Activity:
Starting at the line with "Screen dimensions: 1024x644" and going on through the line with "Open the Agenda tab", reproduce each line in the records below exactly and nothing more.

Records for this task:
........
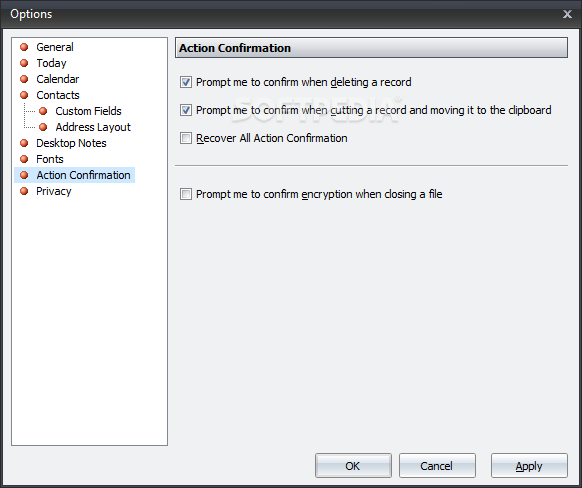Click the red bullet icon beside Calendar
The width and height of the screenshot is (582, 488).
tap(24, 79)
........
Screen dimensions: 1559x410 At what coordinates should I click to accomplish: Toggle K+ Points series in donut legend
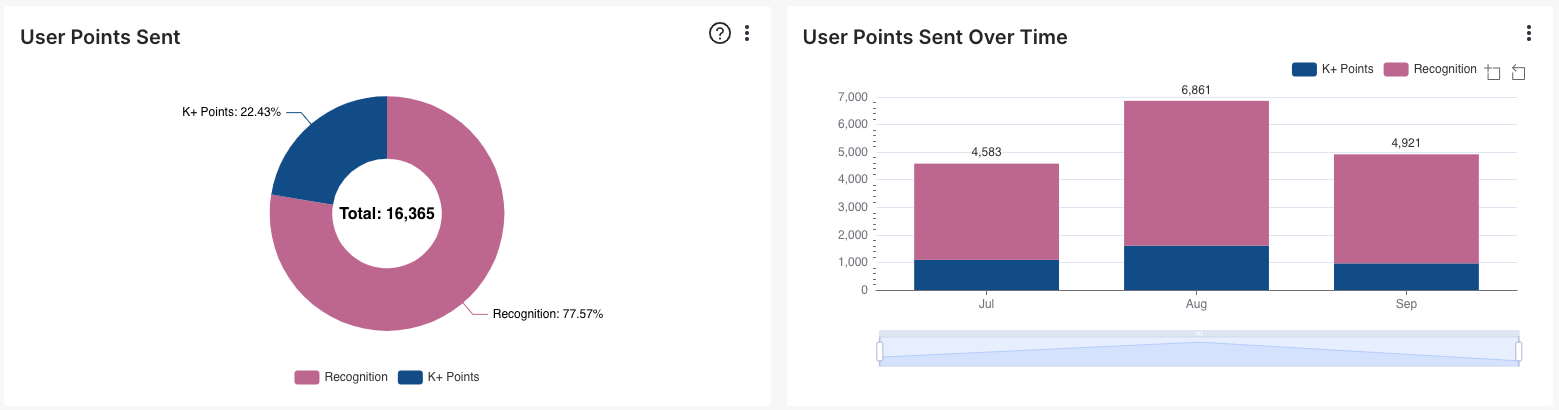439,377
........
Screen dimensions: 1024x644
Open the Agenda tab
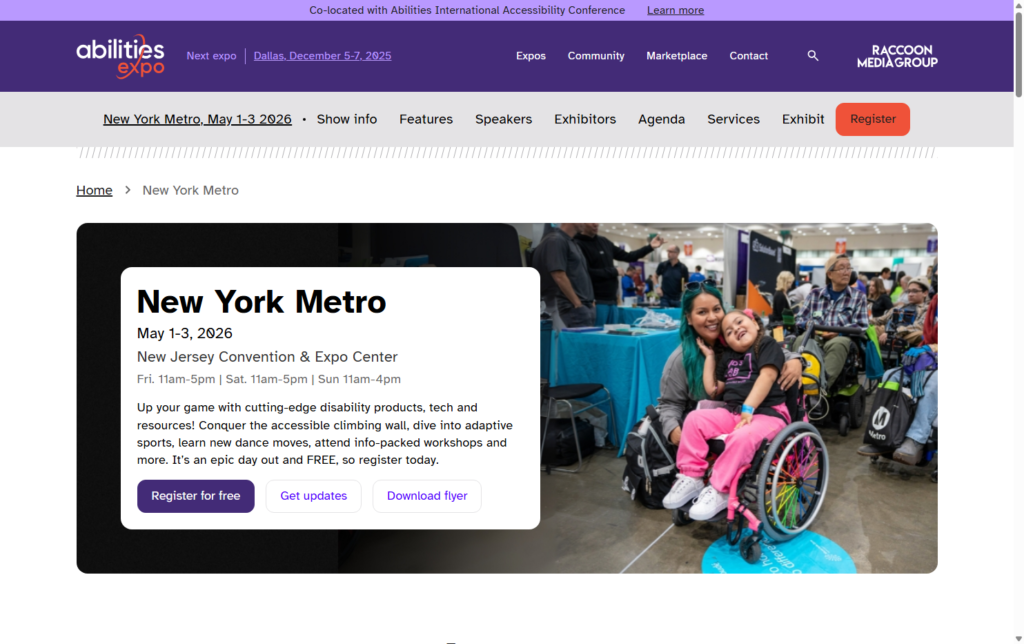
........
Response to this exercise:
Screen dimensions: 1024x644
Open the Agenda tab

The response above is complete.